[Texto fornecido]
“Fed e Copom enfrentam dilema sobre corte de juros”, diz Paulo Gala
Em entrevista, economista-chefe do banco Master explica que as autoridades monetárias temem que o mercado de trabalho forte pressione ainda mais a inflação
A inflação do setor de serviços virou uma pedra no sapato do Comitê de Política Monetária (Copom) ao se mostrar persistente diante de um mercado de trabalho aquecido nos primeiros meses de 2024 e da constante melhora do rendimento dos trabalhadores.
A taxa de desempregou está em 7,8% – valor historicamente baixo para os padrões brasileiros. O rendimento médio atingiu R$ 3.110 e a massa salarial (soma dos salários recebidos pelos trabalhadores) bateu recorde (R$ 307,3 bilhões), segundo o IBGE.
O economista-chefe do banco Master, Paulo Gala, explica que esse nível de emprego está ligado a uma atividade econômica mais aquecida. “Se a economia está expandindo, precisa de mais pessoas trabalhando para ofertar bens e serviços”.
Essa alta demanda, principalmente por serviços, é provocada justamente pela melhora na renda, que leva as pessoas a gastarem mais e as empresas a contratarem novos profissionais. Esse aumento na oferta de vagas e a demanda alta por trabalho pressiona os salários para cima e preocupa o Banco Central.
“Essa situação do mercado de trabalho é o xis da questão. O Copom precisa entender o quanto o mercado de trabalho brasileiro está aquecido de fato e quanto isso vai provocar de inflação. O BC não tem essa resposta, só vai ter mais clareza no 2º semestre. A discussão que está em aberto agora é para onde vai a Selic”, explica Gala.
Nos Estados Unidos, a situação é semelhante à brasileira. O mercado de trabalho se mostra mais resiliente, com a criação de vagas acima do esperado nos últimos três meses. Por lá, o gasto público como estímulo à economia e o menor endividamento das companhias impulsiona o bom desempenho do emprego.
“Fed e BC do Brasil têm receio que esse mercado de trabalho muito aquecido possa pressionar ainda mais a inflação. Dito isso, acho que ainda é possível um corte nos juros americanos em junho de 0,25 ponto percentual”, afirma o economista-chefe do Master.
Com os juros mais altos nos Estados Unidos, o fluxo de investimentos para o mercado financeiro americano avança e prejudica os países emergentes, como o Brasil.
“Se a taxa de juros americana cair, a nossa taxa de juros longo ia despencar, a bolsa iria subir e o câmbio se apreciar. Isso porque o fluxo de recursos seria redirecionado para o Brasil”.
Confira abaixo a entrevista completa!
Bora Investir: A taxa de desemprego está num nível historicamente baixo para o padrão brasileiro, assim como a melhora da renda média. Como o senhor avalia essa conjuntura de emprego resiliente com as projeções para a nossa economia?
Paulo Gala: Os dados de janeiro e fevereiro mostraram um crescimento da economia acima do esperado. Então não está claro dizer que a economia está desacelerando. A gente cresceu em 2023 perto de 3% e no ano anterior também. Nesses primeiros três meses de 2024, os dados apontam para um crescimento no trimestre de pelo menos 0,5% ou 0,6% – o que daria anualizado mais que 2%.

[Trabalho solicitado]
Continue, por favor, a entrevista com Paulo Gala sobre o dilema do Fed e do Copom com os juros a partir da última frase apresentada.

[Dados para análise]
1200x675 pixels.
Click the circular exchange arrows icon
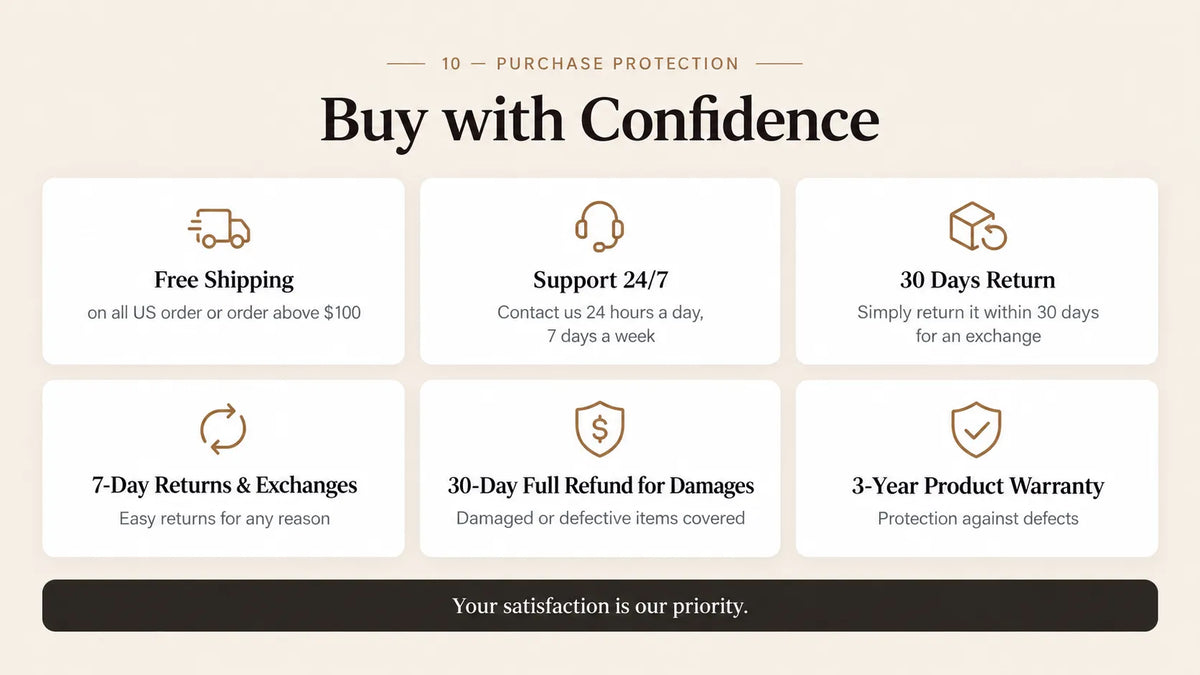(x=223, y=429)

---

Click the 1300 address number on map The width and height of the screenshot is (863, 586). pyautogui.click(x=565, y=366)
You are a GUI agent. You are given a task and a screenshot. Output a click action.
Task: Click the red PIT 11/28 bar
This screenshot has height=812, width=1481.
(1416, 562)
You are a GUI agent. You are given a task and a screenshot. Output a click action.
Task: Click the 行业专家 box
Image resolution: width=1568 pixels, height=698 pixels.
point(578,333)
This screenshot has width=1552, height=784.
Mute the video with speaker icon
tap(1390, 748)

--

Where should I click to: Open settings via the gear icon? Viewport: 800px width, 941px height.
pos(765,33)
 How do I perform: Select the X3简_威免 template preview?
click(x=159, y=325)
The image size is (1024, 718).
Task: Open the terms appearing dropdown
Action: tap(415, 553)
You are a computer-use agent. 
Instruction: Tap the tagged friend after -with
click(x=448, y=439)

[Resposta da tarefa]
Existe uma expectativa que o PIB do Brasil vai desacelerar ao longo do ano porque os juros ainda estão altos. Mas existem preocupações maiores com o nível de juros nos Estados Unidos do que um cenário de desaceleração com força da economia brasileira. A verdade é que os dados de varejo e de serviços, principalmente nos dois primeiros meses do ano, foram fortes. Então não dá para dizer que há uma desaceleração que explique o desemprego que está mais baixo, mas não tanto assim.
Hoje esse nível de desemprego está ligado a uma atividade relativamente aquecida em janeiro e fevereiro. Tivemos o pagamento dos precatórios de R$ 90 bilhões, as transferências sociais como o Bolsa Família, a supersafra do ano passado. Então tem várias coisas que ajudaram um pouco a economia brasileira.
O nível de emprego é uma função direta da atividade econômica. Vamos traduzir isso do economês para o português. Se as pessoas estão indo no restaurante, jantando fora, comprando roupa, trocando de carro, viajando, a economia está andando e os empregos são mantidos.
Se a gente olhar o dado do Caged [Cadastro Geral de Empregados e Desempregados], observamos uma criação forte de empregos formais em fevereiro. O Caged de janeiro também foi muito forte. Então, os últimos dados do mercado de trabalho brasileiro mostram que as contratações estão aumentando. Então o nível de emprego anda de mão dada com a atividade econômica. Ou seja, se a economia está expandindo, se precisa de mais pessoas trabalhando para ofertar esses bens e serviços que estão sendo consumidos e demandados.
Bora Investir: Para todo o ano de 2024, qual a sua projeção para o emprego e a renda?
Paulo Gala: A gente pode chegar ao final do ano com o desemprego de 7,5%, até mesmo 7%. Tudo vai depender do crescimento. Se a gente conseguir avançar mais do que 2% – e eu acho que isso é perfeitamente possível – dá para imaginar um desemprego mais próximo de 7% no final desse ano.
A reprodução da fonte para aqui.